This headline earlier this week must certainly have caused many people a great deal of anxiety: “Citira to cut 700,000 PH jobs.”
The headline was in quotation marks in its original form, because it was not a statement of fact on our part, but rather the assertion of the Joint Foreign Chambers of the Philippines (JFC) as their latest counter to the Corporate Income Tax and Incentives Rationalization Act (Citira) being debated in the Senate.
The measure, which passed the House of Representatives as House Bill 4157, is the second package of the government’s Comprehensive Tax Reform Program (CTRP), and is considered one of the two most important legislative priorities — the other being timely passage of the 2020 national budget — for this year by the Department of Finance (DoF). Whereas the first package of the CTRP addressed personal income taxes and excise taxes, this installment deals with corporate taxes and has two main parts: a gradual reduction of the corporate income tax rate from its current 30 percent to 20 percent, and “rationalization” of the large and complicated menu of fiscal incentives — various forms of tax breaks — offered to business investors.

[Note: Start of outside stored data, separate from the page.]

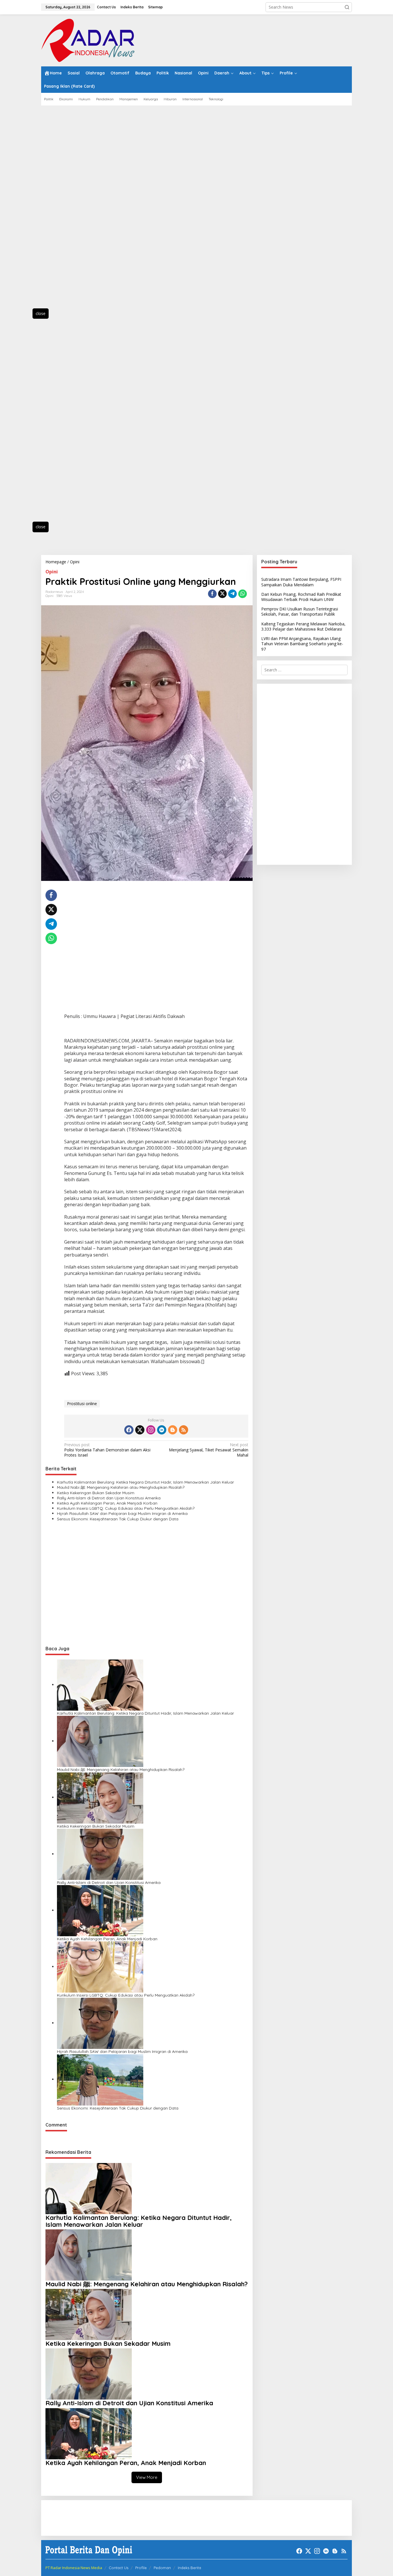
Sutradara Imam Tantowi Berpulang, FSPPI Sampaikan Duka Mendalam (301, 582)
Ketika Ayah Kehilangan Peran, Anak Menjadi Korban (107, 1503)
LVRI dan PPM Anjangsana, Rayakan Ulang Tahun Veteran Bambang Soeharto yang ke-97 (302, 644)
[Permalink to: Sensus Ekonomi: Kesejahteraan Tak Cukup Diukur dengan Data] (100, 2079)
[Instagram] (150, 1429)
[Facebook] (128, 1429)
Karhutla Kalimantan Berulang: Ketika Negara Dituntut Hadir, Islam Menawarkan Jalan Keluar (145, 1482)
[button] (347, 7)
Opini (51, 571)
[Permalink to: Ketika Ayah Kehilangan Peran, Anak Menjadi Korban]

That rationalization will involve streamlining the process for granting and administering fiscal incentives and significantly altering the number and terms of incentives that are permitted. Many incentives will be eliminated, and some will have their periods of effectivity reduced. A few incentives, according to the DoF, will actually be increased but subjected to stricter conditions.
The potential loss of tax breaks is of course what the JFC and other business groups have been bitterly opposing ever since the corporate tax reform proposal was first introduced in Congress. The first version of the measure, known as the Tax Reform for Attracting Better and High-quality Opportunities (Trabaho) Bill, stalled in the last Congress, in part because of the strenuous resistance of business lobbyists who have steadfastly maintained that massive losses in jobs and investment will be the result.
It is natural for businesses, which enjoy tax advantages, to disagree with proposals that would remove them. However, the JFC and other business organizations that have spoken out against fiscal incentive rationalization have consistently mischaracterized the impact of tax breaks on investment decisions. That is because their argument does not seem to be backed by actual evidence; on the contrary, most studies indicated that tax breaks are not as important to investment decisions as they would like us to believe.
The Organization for Economic Cooperation and Development (OECD), for example, devotes an entire chapter to the issue in its Policy Framework for Investment Users’ Tool Kit, which was published in 2013. In it, the OECD notes that, “Investors are generally willing to accept a higher host country tax burden if the country offers attractive business-enabling and market conditions, a stable framework and, above all, host country location-specific profit opportunities.” The JFC and other business interests may indeed have valid complaints about the investment environment in the Philippines, but the potential reduction of tax breaks is not one of them.
Similarly, the JFC’s contention that about 121,000 direct jobs and 582,000 indirect jobs will be lost in Citira’s first year of implementation must be challenged as it has been presented with no evidence to back the claim. If the JFC is able to provide figures of such specificity, it should be able to provide supporting evidence for them by identifying which businesses intend to eliminate jobs and remove themselves from the Philippines if the tax reform package is passed.
If it cannot do this, then the claim of massive job losses must be viewed as what it appears to be, a mere scare tactic to cow lawmakers into continuing favorable treatment for some companies without regard to what is best for broader economic policy.